Menariknya 3 diantaranya ialah, Iwan Adam, Rizal Pasuma dan Beni Nento. Ketiganya secara legow mengundurkan diri dan mempercayakan sepenuhnya kepada Nasir Giasi sebagai Nahkoda baru  partai yang berlambangkan pohon beringin itu.

Terpilih secara aklamasi, Nasir Giasi kini menjadi sang penerus tahta kepemimpinan Syarif Mbuinga, Rabu (22/7).

Usai terpilih sebagai Ketua DPD II Partai Golkar Pohuwato, Nasri Giasi mengatakan, pihaknya akan melakukan konsolidasi hingga ketingkat Desa dalam merampungkan struktur kepengurusan Partai Golkar Pohuwato Periode 2020-2025.

“Kami diberikan kesempatan tiga bulan untuk menuntaskan penyusuanan kepengurusan,” ucapnya.

Nasir meyakini dengan konsolidasi, tentu akan melahirkan struktur pengurus yang berkualitas dalam menjalankan organisasi partai politik.

“penyusunan struktur kepengurusan baru, tentunya saya mohon ke DPD I Provinsi Gorontalo untuk tidak terburu-buru,” kata Nasir.

Sebagai Nahkoda Baru, Nasir juga mengemukakan, Dirinya akan tetap komitmen dalam garis komando Partai Golkar dalam hal pemenangan Pilkada yang sudah di depan mata.

“DPP telah memberikan kepercayaan kepada Iwan Adam selaku penerima surat mandate tugas untuk berkonsolidasi pada Pilkada nanti sebagai Calon Bupati, tentu menjadi kewajiban kita untuk memenangkannya, dan inilah rekomendasi DPP kepada Iwan Adam selaku kader Golkar.” tegasnya.

Disisi lain, Dirinya menyatakan, Ketika kader Golkar tidak mematuhi perintah DPP, maka harus siap menerima sanksi.

“Golkar itu, partai yang taat asas dan aturan, bila tidak memetahui perintah Partai, dan tidak mendukung apa yang direkomendasikan, maka siap -siap menerima sanksi.” ujar Mantan Presiden Mahasiswa.

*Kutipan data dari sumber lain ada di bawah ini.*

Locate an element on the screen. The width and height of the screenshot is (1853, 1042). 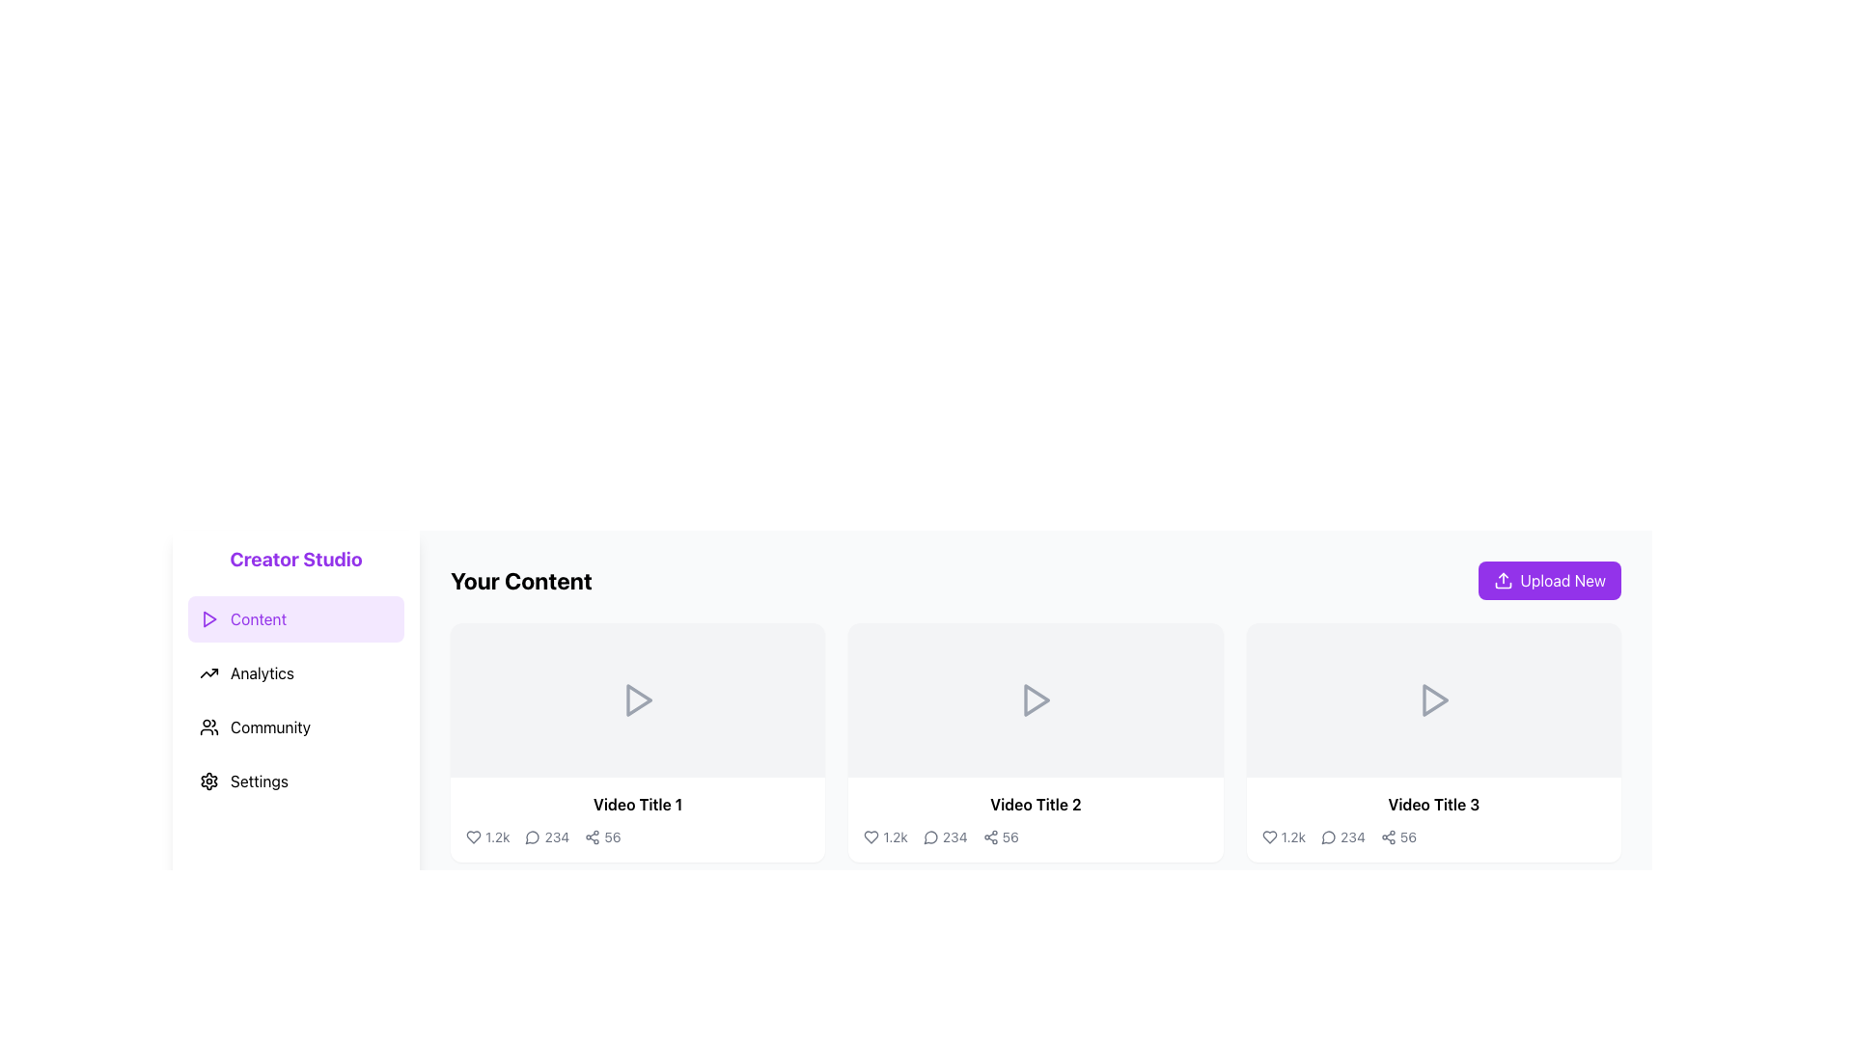
the heart-shaped icon located at the bottom-left region of the video thumbnail card to like the associated content is located at coordinates (473, 836).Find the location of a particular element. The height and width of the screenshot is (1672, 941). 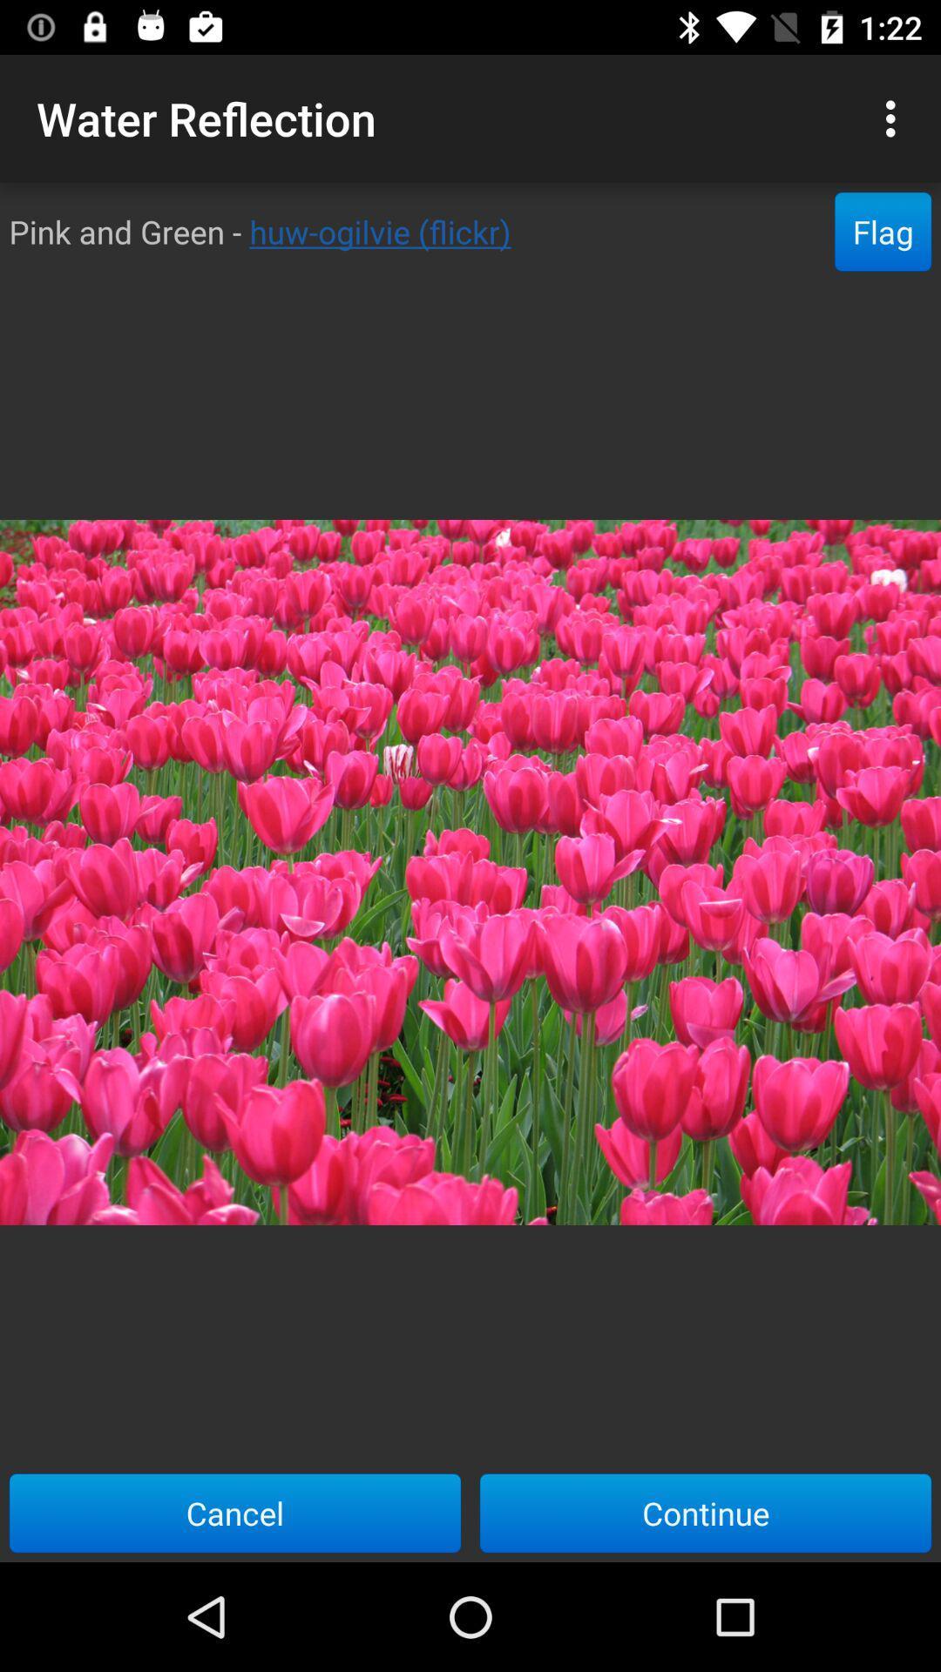

icon at the bottom left corner is located at coordinates (235, 1512).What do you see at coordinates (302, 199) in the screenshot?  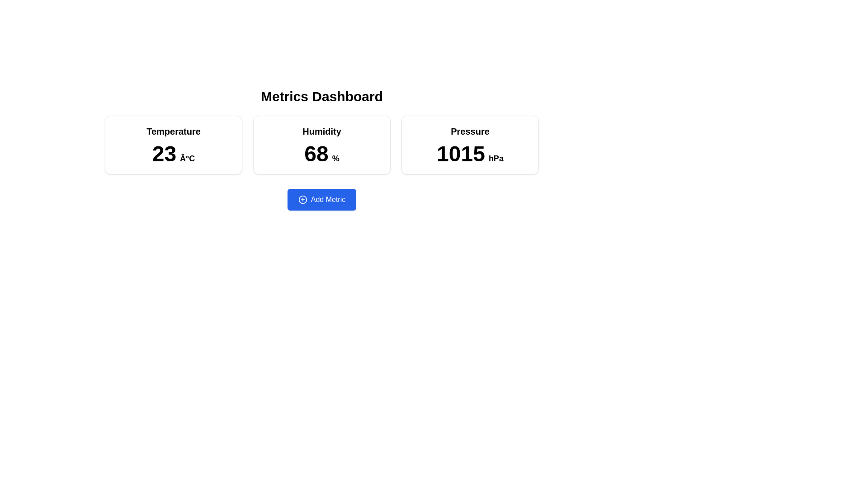 I see `the 'Add Metric' button by clicking on its graphical icon component, which is centrally located within the button` at bounding box center [302, 199]. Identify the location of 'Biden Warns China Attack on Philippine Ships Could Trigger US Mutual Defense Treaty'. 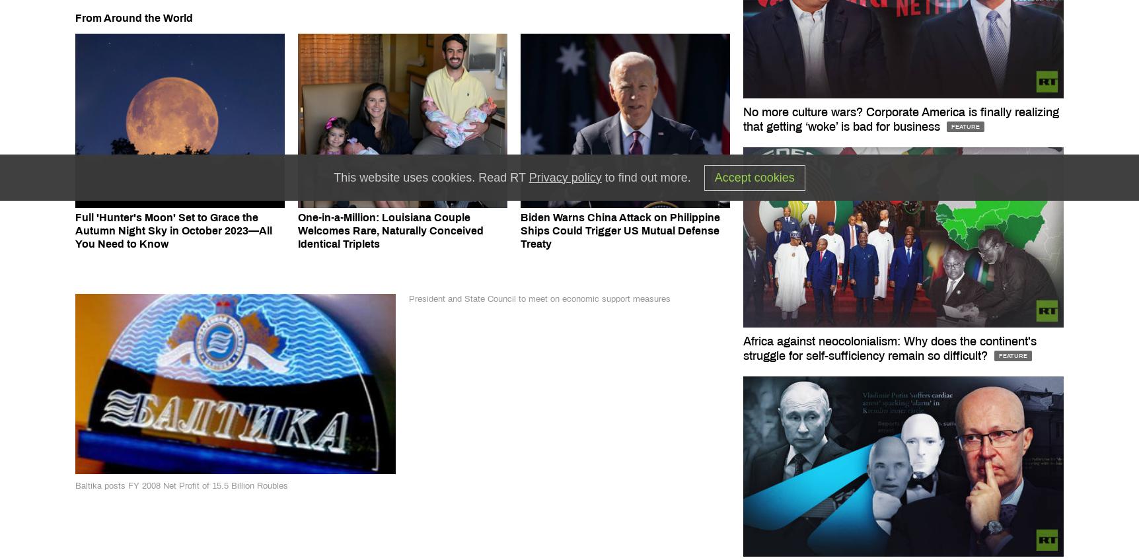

Nasir Giasi mengungkapkan, dipercayakan mengemban amanah dalam menahkodai partai golkar kabupaten pohuwato, dirinya telah lama membangun hubungan emosional dengan pengurus level ditingkatan bawah yakni, tingkat kecamatan.

“Kepercayaan ini, kami bangun sejak awal, dan tidak nanti menjelang Musda, Makanya mereka mempercayakan kepada saya untuk mempimpin Partai Golkar” tuturnya.

“Agenda Partai Golkar setelah membentuk kepengurusan, juga mengkonsolidasikan,  Syarif Mbuinga sebagai calon Gubernur dimasa yang akan datang, dan Iwan Adam sebagai Calon Bupati yang telah mendapat rekomendasi dari DPP,” tandasnya.